You've probably gleaned that my request from exemption was refused, so today I got to read the comments that the students from that subject made. I find these things confusing. I think overall they were positive, but when you get extremes it isn't clear which to take on board. I certainly don't like to hear that someone stayed away from the tutorials because they didn't like my teaching style, but I don't want to delude myself either that I should only listen to the student who said that I really helped their understanding by persisting with discussing the readings in the face of a class full of people who generally hadn't done them. I'd like to think that it was only one student who thought I shouldn't have been chosen to tutor the course and a whole lot more who would echo the sentiments of the student who said s/he would actively sign up for one of my tutorials again.
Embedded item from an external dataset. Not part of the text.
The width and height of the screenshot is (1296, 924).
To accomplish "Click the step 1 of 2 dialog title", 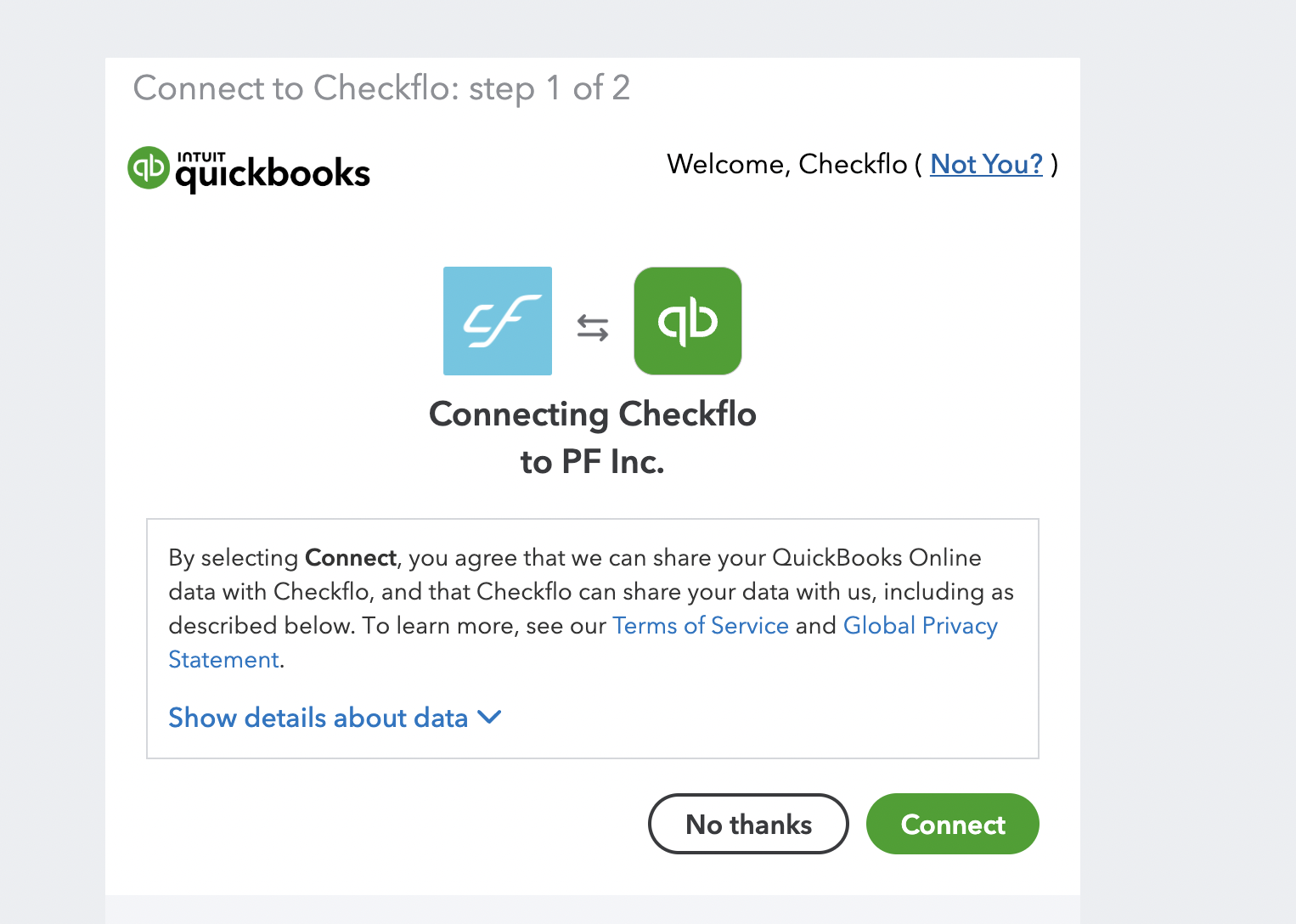I will (381, 88).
I suppose if anything came through more than once then it was a question of my teaching style. I'm not sure what to make of this. Someone said it took them a while to get used to my style. Is it really that unusual? Each week, I tried to take them through the practical tasks that I was directed to so they could complete their assessment. Initially, I tried group work, getting them to talk amongst one another, take notes, and present their ideas, refined through interaction, to the rest of the class. They really seemed to hate group work and writing things down, so then I switched modes and resorted to asking a bunch of questions arising from the readings in an effort to stimulate discussion. A lot of the time many students hadn't done the readings, and worse, hadn't even brought them to class, so that we might go through them together. In the end, I did just persist. I got some good feedback on that strategy, so I stuck with that.

I don't know. What's your teaching style? Or what was the style of teaching that you found most effective for your learning at university?